Technology & Fanaticism

"Your problem is you think you can change the world."

I have gone back to Farabi lately because I am interested in the question of why someone like me, who loves ideas more than the world, keeps throwing himself back into the world.

Farabi interprets Plato in this way: most people never get beyond the received thinking of childhood, thinking that is so which is taught to be so, seeking reward and avoiding punishment. The philosophic law-giver composes religion as the best form of received thinking, while the philosopher himself lives above the shadowy realm of religious doctrine and seeks and attains to some extent the truth. The religious community is constructed as something lower, from conclusions derived from the higher life of philosophy.

Contrast this with our idea that from within the orthodoxy of our received group thinking, confusion develops from confrontations with other doctrines, new ideas and techniques develop. The philosophical is produced from within the confused community, not merely from a confusion of ideas deliberated upon by isolated philosophers.

The philosophers who are thinking their way out of confusions developed from within the shadowy life of the religious group, when they reach new conclusions, they are necessarily practical, refer to real life lived among others. This leads to adapting the same kind of thinking to practical technology: and we know that the Arabs following the tradition expressed by Farabi of law-given orthodoxy in society failed in this application.

Philosophy as creative and protective of lower dogmatically enforced religious doctrine is a good definition of fanaticism. It involves both no loyalty to any community, no love of particular people or places or things, and an insistence on loyalty to what is known to be partly arbitrary, and inevitably treating people for whom one has no particular love as means to the end of maintaining the partly arbitrary orthodoxy and sustaining the possibility of the philosophers' higher lives.

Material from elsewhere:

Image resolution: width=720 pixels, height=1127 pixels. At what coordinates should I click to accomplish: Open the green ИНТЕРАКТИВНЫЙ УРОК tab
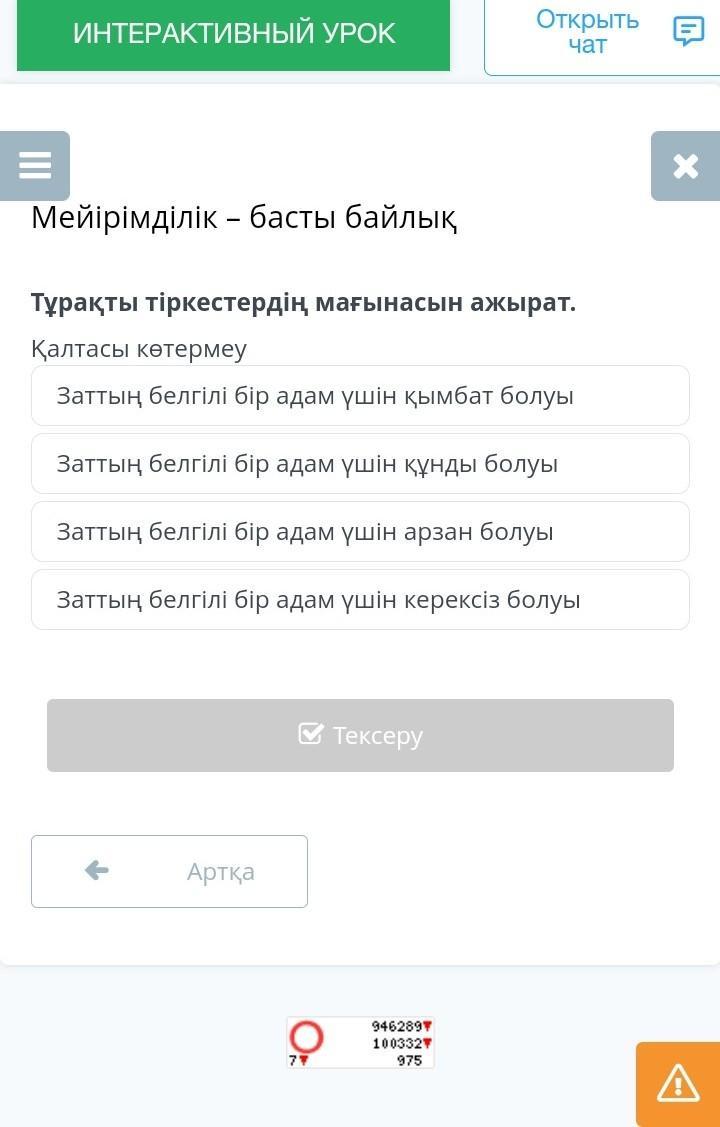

Love is divine, not philosophical, because it arises from community, from a bond we do not know. Yet love is also the beginning of philosophy. Knowledge is something that is a successor to religion, and is superior to it. It is a solution to the problem of religion. When philosophy is separated from religion it also is separated from love. "Make the beings and what they contain intelligible with certainty", but why do that if not from love? The knowledge we obtain we return back to management of our religious and personal lives.

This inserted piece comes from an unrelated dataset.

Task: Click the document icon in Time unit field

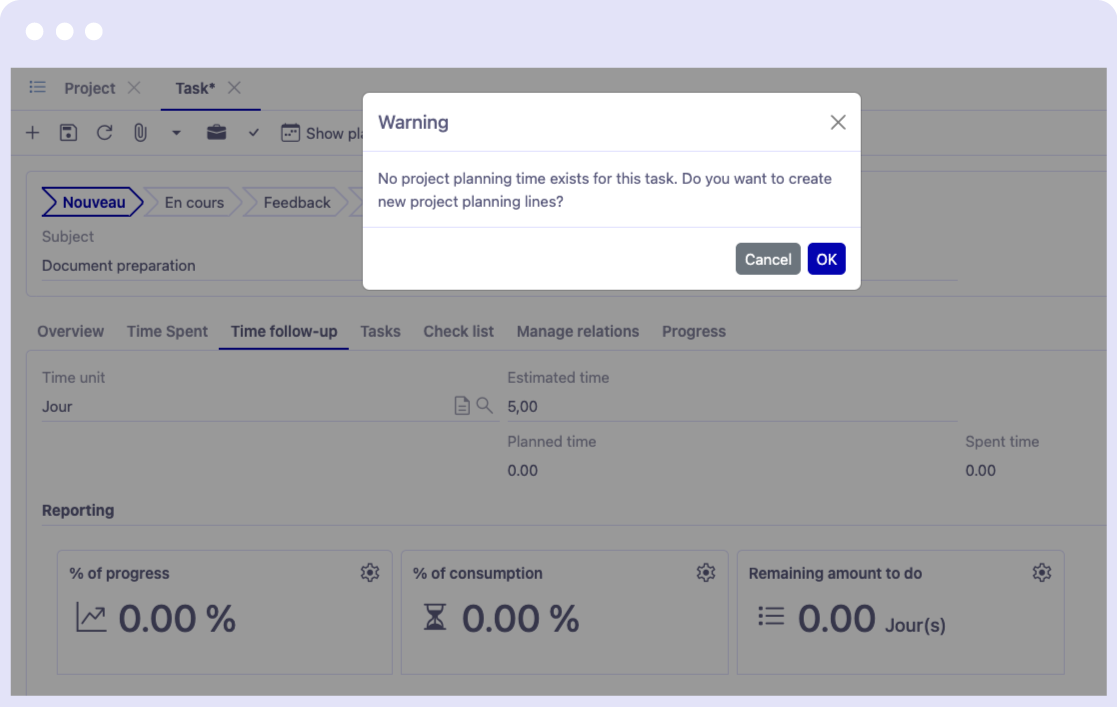Action: click(x=462, y=406)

Within our communities we are always partial strangers to each other, and so inevitably betrayers of each other in this strangeness to the sense of home each offers the other. We know this, have made exactly this the essence of our technological development. Falling in love, romance, is the story of this adjustment. Cervantes' story of seeing ideals in ordinary life is the corrective to seeing "religious" life the composed place of ideas instituted from above. We create the ideas which then are modifications of the always partly arbitrary rules of religious community. Knowing that not ourselves alone we are engaged in this is what we mean by public spirit.

We are collectively engaged in recreating our "shadow" government, mere representation, but the necessary conditions of meaningful life. Because our knowledge, which is superior in reality to our religious life, becomes in turn the tool of improving our religious life, it is inherently suited to making tools and instruments useful to accomplishing that improvement.

Finding religion in our political communities means wanting to have problems.